For a brash, exciting anime series, Black Lagoon is strangely and compellingly close to the darkness of its subject matter. From the series' outset, it concerns the tension over the value of human life and its commoditization. In addition to more than dipping into the gunslinger/assasin notion of the cost of a human life, Rock is not employed at Lagoon Company long before he hits cargo that is alarmingly human. More to the point, season two opens with the nauseating byproduct of Hostel like imagined Eastern European activities. The series keeps its head above water rather than drowning in pessimism, but it is hyper aware that people like the subjects it works with are not formed by comfortable circumstances.

Inescapable consequences hang over the series. While the series' "Red Faction" opening sequence amps up the chest pounding quick draw action, the closing theme, Edison's "Don't Look Behind", denounces it. It's a splash of cold water to end each episode, with haunting strings accompanying Revy solemnly trudging into the surf, casting of her gear, pistols and boots. As the tide catches these objects, cymbals clash. Revy turns around with shot gun held up and murderous intent plain on her face.
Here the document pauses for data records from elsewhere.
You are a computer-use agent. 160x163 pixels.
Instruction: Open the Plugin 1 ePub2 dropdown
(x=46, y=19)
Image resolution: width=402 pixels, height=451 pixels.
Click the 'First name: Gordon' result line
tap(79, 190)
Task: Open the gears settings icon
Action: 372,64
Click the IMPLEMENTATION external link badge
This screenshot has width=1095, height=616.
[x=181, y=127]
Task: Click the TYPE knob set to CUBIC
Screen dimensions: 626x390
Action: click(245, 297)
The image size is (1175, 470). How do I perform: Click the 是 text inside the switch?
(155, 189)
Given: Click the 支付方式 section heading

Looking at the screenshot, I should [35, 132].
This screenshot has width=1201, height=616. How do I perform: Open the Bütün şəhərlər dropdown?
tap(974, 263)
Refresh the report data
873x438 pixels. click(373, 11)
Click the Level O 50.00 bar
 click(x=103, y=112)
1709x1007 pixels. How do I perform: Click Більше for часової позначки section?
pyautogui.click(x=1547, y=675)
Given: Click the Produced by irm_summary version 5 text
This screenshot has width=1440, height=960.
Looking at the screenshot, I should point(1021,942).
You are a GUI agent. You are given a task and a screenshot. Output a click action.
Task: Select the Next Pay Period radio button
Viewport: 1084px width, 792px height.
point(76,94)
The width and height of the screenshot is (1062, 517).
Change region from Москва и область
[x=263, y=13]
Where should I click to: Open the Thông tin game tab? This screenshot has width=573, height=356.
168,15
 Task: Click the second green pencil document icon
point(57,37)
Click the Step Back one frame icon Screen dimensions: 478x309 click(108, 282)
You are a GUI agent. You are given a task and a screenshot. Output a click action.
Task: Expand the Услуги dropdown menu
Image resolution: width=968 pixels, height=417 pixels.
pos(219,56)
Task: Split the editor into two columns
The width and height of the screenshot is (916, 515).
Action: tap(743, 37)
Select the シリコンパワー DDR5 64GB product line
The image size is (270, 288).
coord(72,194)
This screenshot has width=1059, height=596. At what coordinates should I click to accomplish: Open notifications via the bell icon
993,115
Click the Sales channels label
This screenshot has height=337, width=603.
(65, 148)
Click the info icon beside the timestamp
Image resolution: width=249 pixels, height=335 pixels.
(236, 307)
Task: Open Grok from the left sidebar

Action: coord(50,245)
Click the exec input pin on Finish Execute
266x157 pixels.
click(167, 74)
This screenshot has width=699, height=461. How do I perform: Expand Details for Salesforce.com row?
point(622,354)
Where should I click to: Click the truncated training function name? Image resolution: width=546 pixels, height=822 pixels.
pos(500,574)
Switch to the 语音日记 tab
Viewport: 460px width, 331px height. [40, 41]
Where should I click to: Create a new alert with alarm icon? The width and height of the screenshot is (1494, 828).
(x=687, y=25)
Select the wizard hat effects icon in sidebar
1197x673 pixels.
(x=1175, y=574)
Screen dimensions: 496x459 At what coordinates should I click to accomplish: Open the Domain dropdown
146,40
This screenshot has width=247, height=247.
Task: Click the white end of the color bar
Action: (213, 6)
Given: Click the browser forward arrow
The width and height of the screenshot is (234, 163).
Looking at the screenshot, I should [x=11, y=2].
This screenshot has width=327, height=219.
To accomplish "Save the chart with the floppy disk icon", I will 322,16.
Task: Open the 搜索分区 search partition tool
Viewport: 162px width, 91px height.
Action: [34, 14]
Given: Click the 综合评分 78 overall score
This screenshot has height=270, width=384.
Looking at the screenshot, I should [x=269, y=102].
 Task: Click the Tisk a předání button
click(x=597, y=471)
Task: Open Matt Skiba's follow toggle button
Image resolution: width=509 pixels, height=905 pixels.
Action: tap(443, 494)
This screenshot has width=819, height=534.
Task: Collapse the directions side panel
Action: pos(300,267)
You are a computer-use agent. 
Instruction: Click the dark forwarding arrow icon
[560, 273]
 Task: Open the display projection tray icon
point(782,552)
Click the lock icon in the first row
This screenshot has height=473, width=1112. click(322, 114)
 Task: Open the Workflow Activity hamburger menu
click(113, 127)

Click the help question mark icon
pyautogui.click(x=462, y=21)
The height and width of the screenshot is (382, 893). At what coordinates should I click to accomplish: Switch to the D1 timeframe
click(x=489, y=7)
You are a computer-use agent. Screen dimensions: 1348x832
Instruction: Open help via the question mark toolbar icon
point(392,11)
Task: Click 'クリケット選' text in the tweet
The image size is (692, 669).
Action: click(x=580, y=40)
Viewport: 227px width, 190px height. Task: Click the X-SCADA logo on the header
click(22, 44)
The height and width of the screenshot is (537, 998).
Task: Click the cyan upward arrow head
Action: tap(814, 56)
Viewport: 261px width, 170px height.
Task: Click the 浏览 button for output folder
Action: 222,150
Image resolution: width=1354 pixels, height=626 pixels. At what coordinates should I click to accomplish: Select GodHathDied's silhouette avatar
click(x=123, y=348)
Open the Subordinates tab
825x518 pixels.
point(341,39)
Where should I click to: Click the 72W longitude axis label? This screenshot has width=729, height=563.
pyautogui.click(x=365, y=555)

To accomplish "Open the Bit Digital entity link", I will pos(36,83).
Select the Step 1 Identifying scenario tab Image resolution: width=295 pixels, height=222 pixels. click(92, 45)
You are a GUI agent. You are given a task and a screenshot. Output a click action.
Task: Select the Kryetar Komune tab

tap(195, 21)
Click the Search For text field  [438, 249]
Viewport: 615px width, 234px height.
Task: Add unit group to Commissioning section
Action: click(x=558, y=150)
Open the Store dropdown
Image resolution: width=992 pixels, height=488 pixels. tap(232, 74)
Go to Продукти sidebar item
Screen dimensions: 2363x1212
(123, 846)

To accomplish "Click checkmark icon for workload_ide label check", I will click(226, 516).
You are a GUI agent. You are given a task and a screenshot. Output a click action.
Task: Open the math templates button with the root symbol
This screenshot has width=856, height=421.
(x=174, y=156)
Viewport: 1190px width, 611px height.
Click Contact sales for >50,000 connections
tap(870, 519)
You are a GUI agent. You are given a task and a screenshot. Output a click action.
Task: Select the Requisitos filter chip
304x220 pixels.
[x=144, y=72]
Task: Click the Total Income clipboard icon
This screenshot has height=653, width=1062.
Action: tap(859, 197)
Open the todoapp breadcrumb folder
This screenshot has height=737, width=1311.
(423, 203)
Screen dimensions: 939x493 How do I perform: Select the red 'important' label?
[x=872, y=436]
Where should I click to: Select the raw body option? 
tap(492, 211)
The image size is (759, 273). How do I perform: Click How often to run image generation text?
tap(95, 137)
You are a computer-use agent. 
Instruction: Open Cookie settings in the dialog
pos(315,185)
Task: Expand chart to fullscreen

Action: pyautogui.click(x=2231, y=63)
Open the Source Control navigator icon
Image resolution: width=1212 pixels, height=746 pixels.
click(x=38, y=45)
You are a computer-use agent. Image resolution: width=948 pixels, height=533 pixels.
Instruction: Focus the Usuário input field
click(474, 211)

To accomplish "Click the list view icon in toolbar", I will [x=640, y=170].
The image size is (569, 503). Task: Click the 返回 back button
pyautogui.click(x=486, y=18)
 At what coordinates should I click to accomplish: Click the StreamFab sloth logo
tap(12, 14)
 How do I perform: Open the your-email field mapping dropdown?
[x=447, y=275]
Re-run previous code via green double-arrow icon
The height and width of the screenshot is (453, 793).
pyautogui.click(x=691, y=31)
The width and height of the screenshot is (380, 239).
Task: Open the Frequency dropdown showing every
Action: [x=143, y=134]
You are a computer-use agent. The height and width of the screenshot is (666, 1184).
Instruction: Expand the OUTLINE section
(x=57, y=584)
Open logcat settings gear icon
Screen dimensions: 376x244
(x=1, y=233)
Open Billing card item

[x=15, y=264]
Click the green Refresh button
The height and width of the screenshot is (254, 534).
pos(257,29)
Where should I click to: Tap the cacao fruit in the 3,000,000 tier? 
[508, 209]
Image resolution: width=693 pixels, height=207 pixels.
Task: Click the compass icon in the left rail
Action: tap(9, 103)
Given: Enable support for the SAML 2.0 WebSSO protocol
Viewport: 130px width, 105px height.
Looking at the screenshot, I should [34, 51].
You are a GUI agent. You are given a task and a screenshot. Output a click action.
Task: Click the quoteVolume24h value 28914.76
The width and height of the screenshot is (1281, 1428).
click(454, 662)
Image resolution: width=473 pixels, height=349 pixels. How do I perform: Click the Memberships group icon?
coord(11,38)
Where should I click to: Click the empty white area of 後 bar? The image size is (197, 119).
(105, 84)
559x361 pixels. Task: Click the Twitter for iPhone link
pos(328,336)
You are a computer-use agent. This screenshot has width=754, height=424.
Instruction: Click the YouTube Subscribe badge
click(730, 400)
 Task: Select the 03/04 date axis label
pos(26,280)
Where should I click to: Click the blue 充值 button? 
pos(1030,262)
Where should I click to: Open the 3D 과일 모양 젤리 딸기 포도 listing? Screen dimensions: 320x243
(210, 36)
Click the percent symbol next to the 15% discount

Revy puts a positive spin on this. Suggesting that her wildness is victory over a tragic background. She's just embraced that she could have died and that she could die any day. Yet, the mirror inverse of the ending's shattered resignation is one of the series most haunting moments. Away from Roanapur, she bonds with some bb gun armed suburban boys. After showing off her sharpshooting for her temporary compatriots, she shows them how to play dead. The manner in which she mimics life draining from her muscles and mock sheds her mortal coil spells out the story of a character who is uncomfortably cozy with death.










Roanapur life is a tooth and claw existential where every likelihood is that a career with be capped by a grizzly death. Alternatively, the alienation and accepted personal assaults of what could be thoughts of as the more civilized world is not necessarily a healthier state of being. Nor is the world of schools and offices divorced from the violence caused by proxy. The issue is more complex in that the series is evasive about the exact causes and effects applied to the characters. The anime tradition often treats mystery as a curtain, temporarily obscuring the pivotal event shaping the character. Black Lagoon takes character history revelation from an angle of familiarity, but not intimacy. Akin to what one might know concerning a classmate or co-worker, a general sense of origin and a few essential details are shared, but the real skeletons in the closet and substantial background are kept behind closed doors. While the characters are far from men with no names, they are afforded a degree of privacy. When Revy gives Rock a sketchy account of her background, how she grew up rough in New York city, culminating in a beating at the hands of a police officer, she both leaves out the salacious details and informs Rock that if he betrays her with this information, she'll kill him. Even with minor characters, the anime leaves the space for ambiguity in which, if the viewer chooses, they can ponder the existential paths that created these characters.

Threading the reality of its characters with the bombastic nature of its action, Black Lagoon is unmistakably anime, and unmistakably casting an eye to North America. The boundary that the series pushes is how well it balances the two ambitions. If the future of coproductions is more smartly thrilling action series, anime fans should have something to embrace.